#### Text extract:
But he really didn’t have much choice, given the passion the cancellation of football had aroused in the city. So, while continuing to insist that the university would not increase its subsidy beyond the current $20 million, Watts told the various interested parties that he would reinstate football (along with the bowling and rifle teams, which had also been cut) if they found a way to pay for it.
The university also commissioned a second study, which concluded that an additional $17.2 million would be needed over the next five years to field a competitive football team, plus $12 million to $14 million for a new practice facility.
There are those, like Andy Schwarz, a Bay Area economist who is an expert on the economics of college sports (and did his own study on the U.A.B. football decision), who say that the subsidy reported by most universities is wildly overstated, and that schools get numerous benefits for having a football team. But that is not the argument that anyone in Birmingham made. Instead, they accepted the idea that the football team had to be subsidized — and that they had to raise the money.
Which is what they did. By the end of May, the city’s corporate leaders had pledged to make up the additional $17.2 million subsidy, and had made a promising start on raising the $13 million or so needed for the practice facility.
When I asked Hatton Smith, the chief executive emeritus of Royal Cup Coffee and one of the fund-raising leaders, why it was so important to revive the football team, he essentially replied that it was a matter of civic pride. “In most major cities, there is some form of college football,” he said. “We think U.A.B. football adds to the quality of life in our community.” The way he described it, it was as if U.A.B. wouldn’t be a top-notch university anymore without a football team.
Thus does the cart come before the horse.

#### Record extracts:
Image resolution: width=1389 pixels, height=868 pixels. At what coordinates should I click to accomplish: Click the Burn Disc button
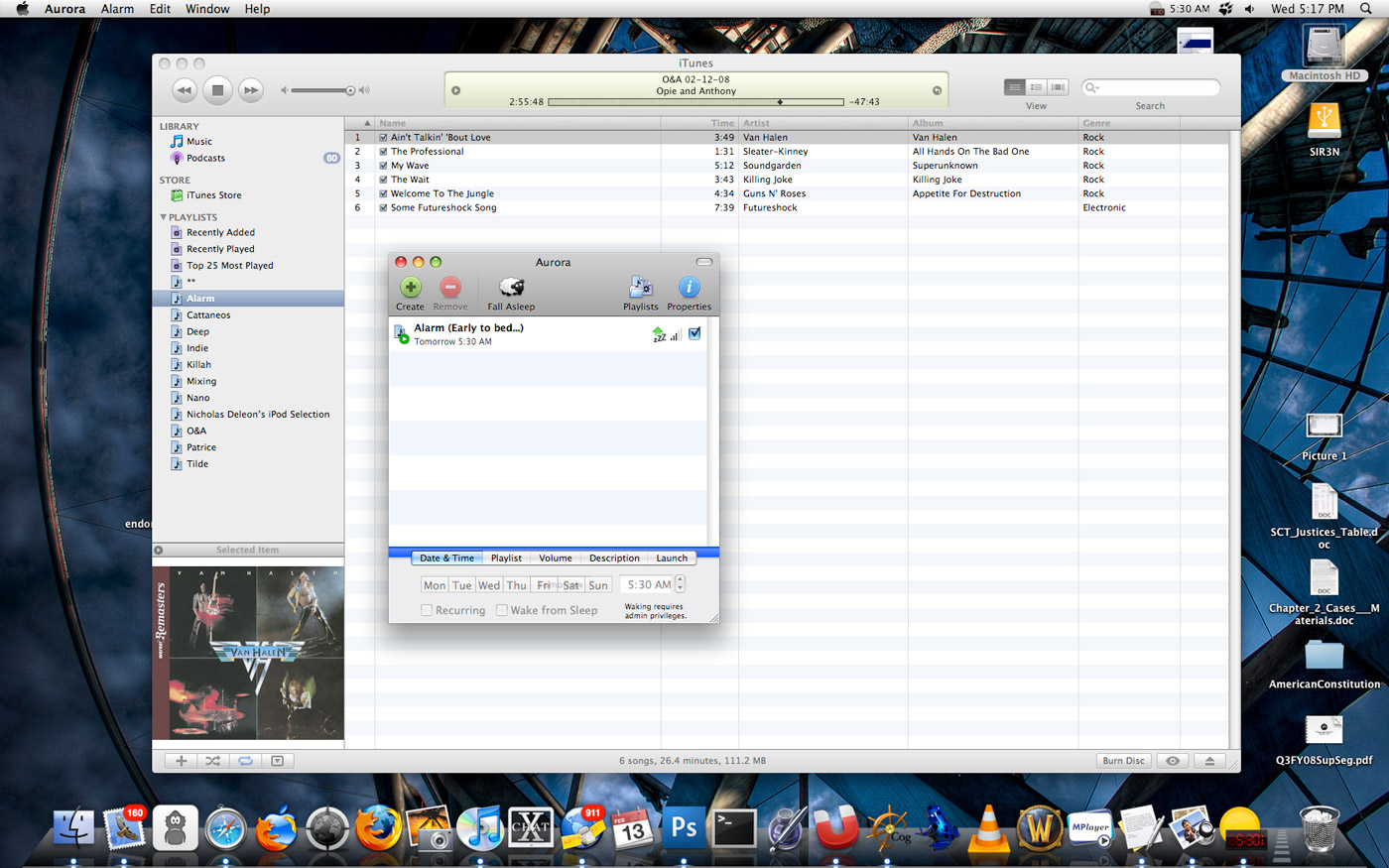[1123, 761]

==

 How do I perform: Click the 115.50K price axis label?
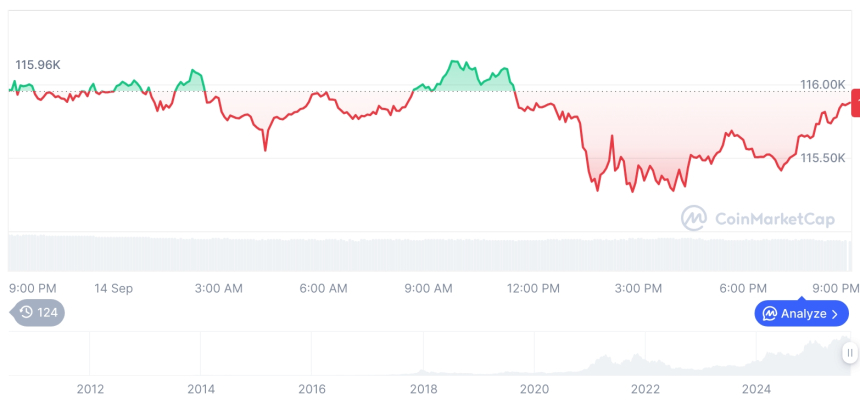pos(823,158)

#### Set task:
Rewrite the U.A.B. football text from "Which is what" to "before the horse.", putting "community pride" in place of "civic pride".

#### Answer below:
Which is what they did. By the end of May, the city’s corporate leaders had pledged to make up the additional $17.2 million subsidy, and had made a promising start on raising the $13 million or so needed for the practice facility.
When I asked Hatton Smith, the chief executive emeritus of Royal Cup Coffee and one of the fund-raising leaders, why it was so important to revive the football team, he essentially replied that it was a matter of community pride. “In most major cities, there is some form of college football,” he said. “We think U.A.B. football adds to the quality of life in our community.” The way he described it, it was as if U.A.B. wouldn’t be a top-notch university anymore without a football team.
Thus does the cart come before the horse.